Mathematics is not arbitrary. To understand why it is useful to exclude 1, consider the question “How many different ways can 12 be written as a product using only prime numbers?” Here are several ways to write 12 as a product but they don’t restrict themselves to prime numbers.

3 × 4 4 × 3 1 × 12 1 × 1 x 12 2 × 6 1 × 1 × 1 × 2 × 6

Using 4, 6, and 12 clearly violates the restriction to be “using only prime numbers.” But what about these?

3 × 2 × 2 2 × 3 × 2 1 × 2 × 3 × 2 2 × 2 × 3 × 1 × 1 × 1 × 1

Well, if we include 1, there are infinitely many ways to write 12 as a product of primes. In fact, if we call 1 a prime, then there are infinitely many ways to write any number as a product of primes. Including 1 trivializes the question. Excluding it leaves only these cases:

3 × 2 × 2 2 × 3 × 2 2 × 2 × 3

This is a much more useful result than having every number be expressible as a product of primes in an infinite number of ways, so we define prime in such a way that it excludes 1.

The number 2 is prime. Why?

Students sometimes believe that all prime numbers are odd. If one works from “patterns” alone, this is an easy slip to make, as 2 is the only exception, the only even prime. One proof: Because 2 is a divisor of every even number, every even number larger than 2 has at least three distinct positive divisors.
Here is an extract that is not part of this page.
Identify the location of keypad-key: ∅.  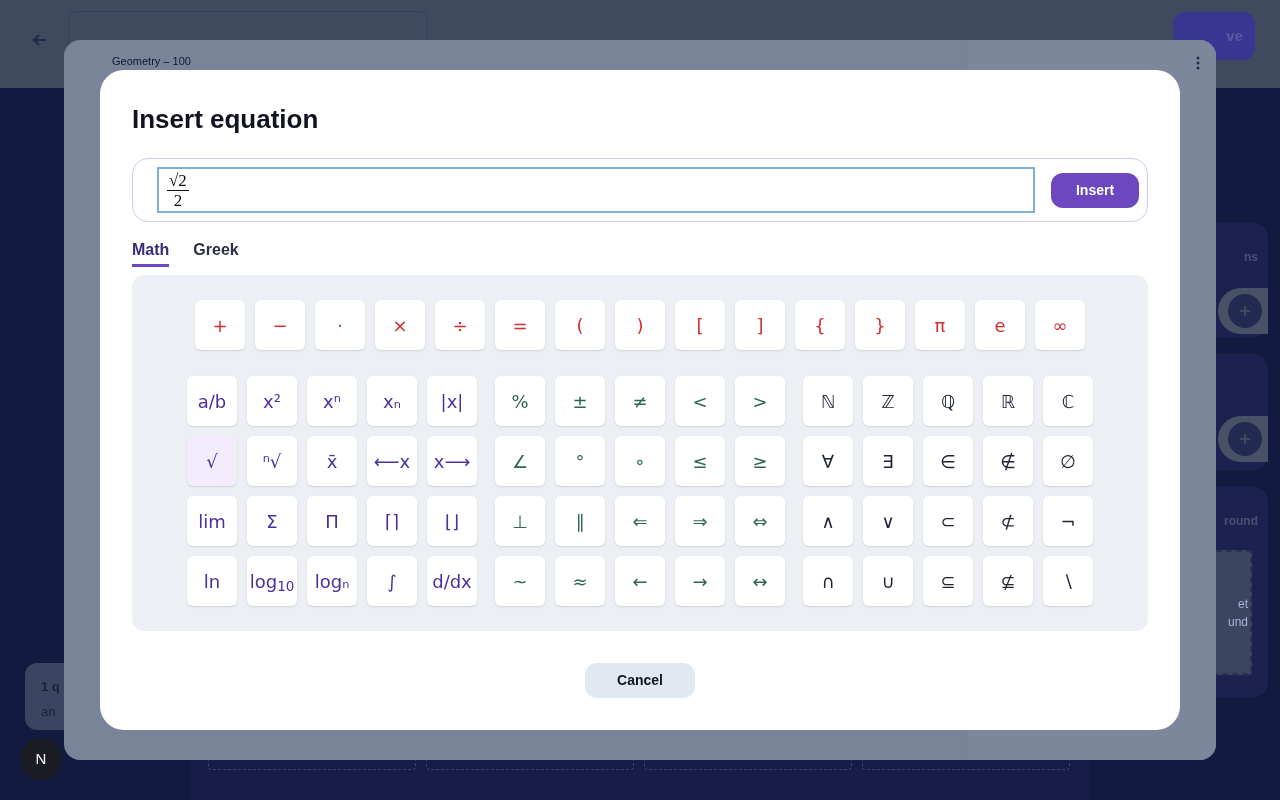
(1068, 461).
Another common question: “All even numbers are divisible by 2 and so they’re not prime; 2 is even, so how can it be prime?” Every whole number is divisible by itself and by 1; they are all divisible by something. But if a number is divisible only by itself and by 1, then it is prime. So, because all the other even numbers are divisible by themselves, by 1, and by 2, they are all composite (just as all the positive multiples of 3, except 3, itself, are composite).

Mathematical background

Unique prime factorization and factor trees

The question “How many different ways can a number be written as a product using only primes?” (see why 1 is not prime) becomes even more interesting if we ask ourselves whether 3 × 2 × 2 and 2 × 2 × 3 are different enough to consider them “different ways.” If we consider only the set of numbers used — in other words, if we ignore how those numbers are arranged — we come up with a remarkable, and very useful fact (provable).

Every whole number greater than 1 can be factored into a unique set of primes. There is only one set of prime factors for any whole number.

Primes and rectangles

It is possible to arrange 12 square tiles into three distinct rectangles.
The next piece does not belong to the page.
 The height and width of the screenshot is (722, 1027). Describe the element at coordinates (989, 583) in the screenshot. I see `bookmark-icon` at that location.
Seven square tiles can be arranged in many ways, but only one arrangement makes a rectangle.

How many primes are there?

From 1 through 10, there are 4 primes: 2, 3, 5, and 7. From 11 through 20, there are again 4 primes: 11, 13, 17, and 19. From 21 through 30, there are only 2 primes: 23 and 29. From 31 through 40, there are again only 2 primes: 31 and 37.
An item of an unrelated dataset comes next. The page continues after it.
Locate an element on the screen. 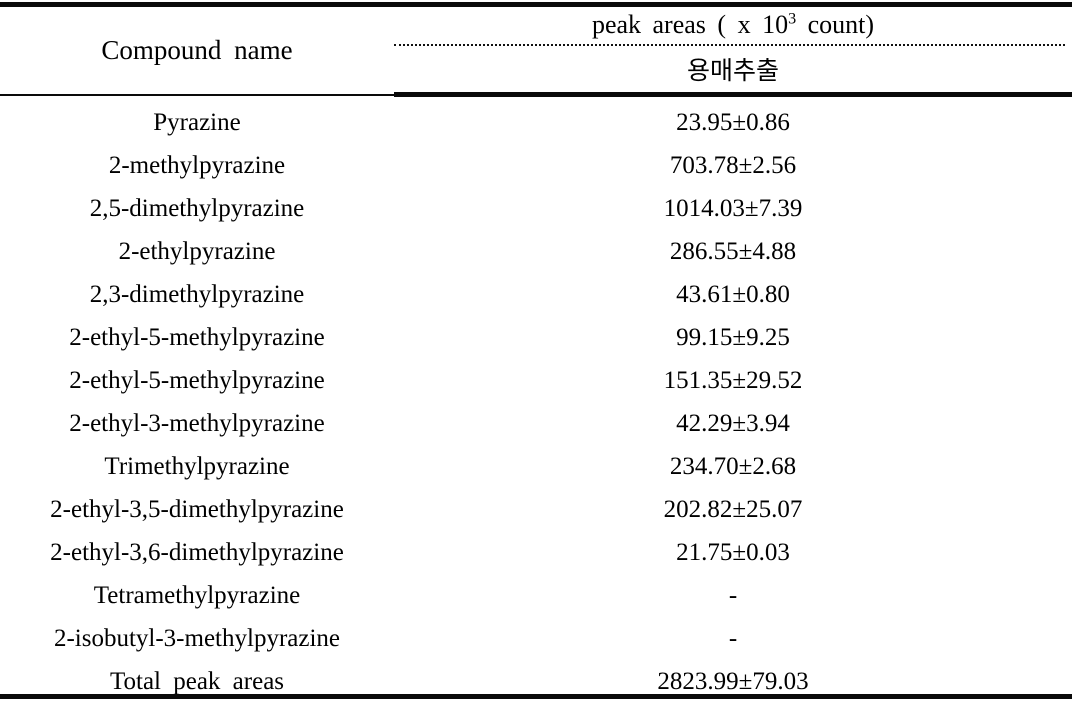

From 91 through 100, there is only one prime: 97.

It looks like they’re thinning out. That even seems to make sense; as numbers get bigger, there are more little building blocks from which they might be made.

Do the primes ever stop? Suppose for a moment that they do eventually stop. In other words, suppose that there were a “greatest prime number” — let’s call it p. Well, if we were to multiply together all of the prime numbers we already know (all of them from 2 to p), and then add 1 to that product, we would get a new number — let’s call it q — that is not divisible by any of the prime numbers we already know about. (Dividing by any of those primes would result in a remainder of 1.) So, either q is prime itself (and certainly greater than p) or it is divisible by some prime we have not yet listed (which, therefore, must also be greater than p). Either way, the assumption that there is a greatest prime — p was supposedly our greatest prime number — leads to a contradiction! So that assumption must be wrong there is no “greatest prime number”; the primes never stop.

Suppose we imagine that 11 is the largest prime.

2 × 3 × 5 × 7 × 11 + 1 = 2311 —- Prime! No number (except 1) divides 2311 with zero remainder, so 11 is not the largest prime.

Suppose we imagine that 13 is the largest prime.

2 × 3 × 5 × 7 × 11 × 13 + 1 = 30031 —- Not prime! But 59 × 509 = 30031, and both 59 and 509 are prime, and both are greater than 13, so 13 is not the largest prime.